I honestly have no idea where to even begin with this question:
Let $f: [0,1]\rightarrow \mathbb{R}$ be bounded and Lebesgue measurable. Suppose that for every $0\leq a<b\leq 1$, we have
$$ \int_a^b f(x)\ \mathsf dx=0. $$
Prove that $f=0$ almost everywhere.
On
Denote $$F(t) = \int_0^t f(x)\,dx \quad 0\le t\le 1.$$
From the condition $F(t)=0$ for any $t\in[0,1]$. Since $F'(t)=f(t)$ a. e., then $f(t) = 0$ a. e.

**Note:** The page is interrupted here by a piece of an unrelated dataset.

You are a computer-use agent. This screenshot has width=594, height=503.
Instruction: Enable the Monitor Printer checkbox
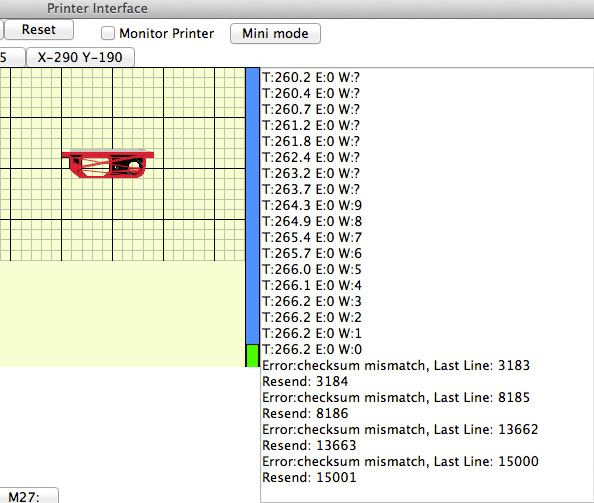tap(108, 33)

WLOG $f$ is borel measurable, otherwise replace $f$ with a borel measurable function that equals $f$ almost everywhere. The hypotheses state that $\int f 1_A = 0$ for all intervals $A$. Note that these intervals form a $\pi$-system that generate the borel $\sigma$-algebra. Consider the set of functions for which $\int f g = 0$. It is clearly a vector space, contains the constant function $1$, and if $g_n$ increases to a bounded $g$, then by dominated convergence $\int f g_n \to \int fg$. It follows by the monotone class theorem that $\int f g = 0$ for all bounded borel measurable $g$. Take $g=f$ to conclude that $f=0$ a.e.